▶ [Page extract]
* * *
99   As the Commission rightly noted, in recital 100 of the contested decision, the existence of further implementing measures, within the meaning of Article 1(d) of Regulation 2015/1589, entails a degree of discretion on the part of the tax authority adopting the measures in question, allowing it to influence the amount or the characteristics of the aid or the conditions under which it is granted. The Commission considers, by contrast, that the mere technical application of the act providing for the grant of the aid in question does not constitute a further implementing measure within the meaning of Article 1(d) of Regulation 2015/1589.

100  It should be noted that the fact that a prior request for approval must be submitted to the competent tax authorities in order to benefit from an aid does not imply that those authorities have a margin of discretion, when they merely verify whether the applicant meets the requisite criteria in order to benefit from the aid in question (see, to that effect and by analogy, judgment of 17 September 2009, Commission v Koninklijke FrieslandCampina, C‑519/07 P, EU:C:2009:556, paragraph 57).
* * *
▶ [Data extract]
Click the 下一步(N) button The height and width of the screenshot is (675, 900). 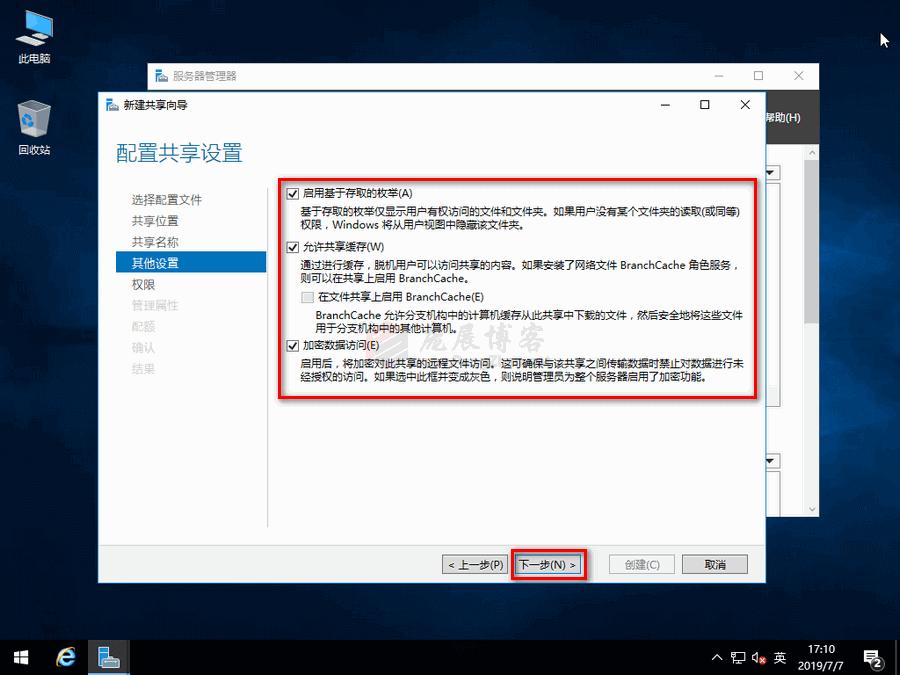click(546, 564)
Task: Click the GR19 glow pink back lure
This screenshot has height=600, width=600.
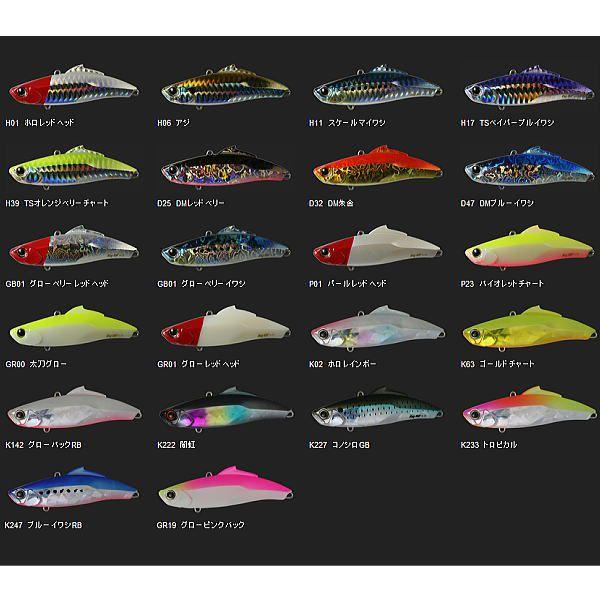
* * *
▶ [Instructions]
- 1) Answer these from the passage on state aid:
(a) In which recital of the contested decision did the Commission make the point it is said to have rightly noted?
(b) Which regulation's Article 1(d) defines further implementing measures?
(c) On what date was the cited judgment in Commission v Koninklijke FrieslandCampina delivered?
- 2) Retype the passage on state aid from "100  It should" to "C‑519/07 P, EU:C:2009:556, paragraph 57).".
Please answer using only the passage on state aid above.

▶ [Expected responses]
- 1)
(a) Recital 100
(b) Regulation 2015/1589
(c) 17 September 2009

- 2)
100  It should be noted that the fact that a prior request for approval must be submitted to the competent tax authorities in order to benefit from an aid does not imply that those authorities have a margin of discretion, when they merely verify whether the applicant meets the requisite criteria in order to benefit from the aid in question (see, to that effect and by analogy, judgment of 17 September 2009, Commission v Koninklijke FrieslandCampina, C‑519/07 P, EU:C:2009:556, paragraph 57).